### Task statement
Write out the stretch of material from its beginning through the line containing "tap(212, 54)", keeping every request as it stands. Shift each coordinate in the answers by adding 83 to it.

### Exercise inputs
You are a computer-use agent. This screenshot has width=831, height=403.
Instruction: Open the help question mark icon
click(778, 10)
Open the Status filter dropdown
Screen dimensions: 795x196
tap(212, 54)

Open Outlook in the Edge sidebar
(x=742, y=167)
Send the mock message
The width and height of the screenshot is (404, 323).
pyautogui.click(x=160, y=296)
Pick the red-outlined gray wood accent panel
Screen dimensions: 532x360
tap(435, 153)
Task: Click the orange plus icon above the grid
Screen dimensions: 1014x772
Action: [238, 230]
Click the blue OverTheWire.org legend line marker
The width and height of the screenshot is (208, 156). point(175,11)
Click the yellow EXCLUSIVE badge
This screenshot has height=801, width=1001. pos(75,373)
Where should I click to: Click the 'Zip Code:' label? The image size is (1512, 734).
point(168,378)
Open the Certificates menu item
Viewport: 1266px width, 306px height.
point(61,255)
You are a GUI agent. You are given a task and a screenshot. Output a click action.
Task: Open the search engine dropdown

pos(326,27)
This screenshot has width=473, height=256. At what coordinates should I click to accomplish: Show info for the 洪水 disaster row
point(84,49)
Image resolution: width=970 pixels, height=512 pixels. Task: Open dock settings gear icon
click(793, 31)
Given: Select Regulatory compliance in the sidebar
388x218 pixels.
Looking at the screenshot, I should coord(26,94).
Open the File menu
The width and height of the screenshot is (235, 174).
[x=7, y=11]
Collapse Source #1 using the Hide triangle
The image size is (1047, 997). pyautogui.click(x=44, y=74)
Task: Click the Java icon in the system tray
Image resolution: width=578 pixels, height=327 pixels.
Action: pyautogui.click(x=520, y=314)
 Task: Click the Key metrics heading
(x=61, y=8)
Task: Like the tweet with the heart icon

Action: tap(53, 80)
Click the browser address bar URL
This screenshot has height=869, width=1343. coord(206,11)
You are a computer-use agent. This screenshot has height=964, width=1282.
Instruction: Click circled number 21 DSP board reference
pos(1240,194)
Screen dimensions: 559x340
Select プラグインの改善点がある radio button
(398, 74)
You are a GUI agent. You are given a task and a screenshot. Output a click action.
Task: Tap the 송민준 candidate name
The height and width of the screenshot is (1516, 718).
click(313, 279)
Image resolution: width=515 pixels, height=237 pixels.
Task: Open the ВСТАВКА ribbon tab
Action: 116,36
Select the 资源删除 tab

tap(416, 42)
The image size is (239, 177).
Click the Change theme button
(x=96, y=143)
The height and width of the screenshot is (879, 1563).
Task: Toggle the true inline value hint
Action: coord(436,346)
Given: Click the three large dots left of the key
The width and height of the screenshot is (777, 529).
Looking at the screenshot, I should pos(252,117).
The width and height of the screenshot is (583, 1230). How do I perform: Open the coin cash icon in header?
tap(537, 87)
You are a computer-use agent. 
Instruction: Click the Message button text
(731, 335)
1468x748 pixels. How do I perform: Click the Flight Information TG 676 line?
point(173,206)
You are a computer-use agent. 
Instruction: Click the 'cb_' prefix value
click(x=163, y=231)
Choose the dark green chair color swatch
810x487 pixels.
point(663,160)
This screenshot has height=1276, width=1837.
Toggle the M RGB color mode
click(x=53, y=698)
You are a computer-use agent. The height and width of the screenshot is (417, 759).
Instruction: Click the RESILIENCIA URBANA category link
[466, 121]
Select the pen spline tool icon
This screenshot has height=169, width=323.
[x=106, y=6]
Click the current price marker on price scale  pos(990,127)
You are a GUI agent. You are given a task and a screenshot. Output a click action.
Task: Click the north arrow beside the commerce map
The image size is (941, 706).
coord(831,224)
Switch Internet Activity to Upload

### Task solution
You are a computer-use agent. This screenshot has width=831, height=403.
Instruction: Open the help question mark icon
click(861, 93)
Open the Status filter dropdown
Screen dimensions: 795x196
tap(295, 137)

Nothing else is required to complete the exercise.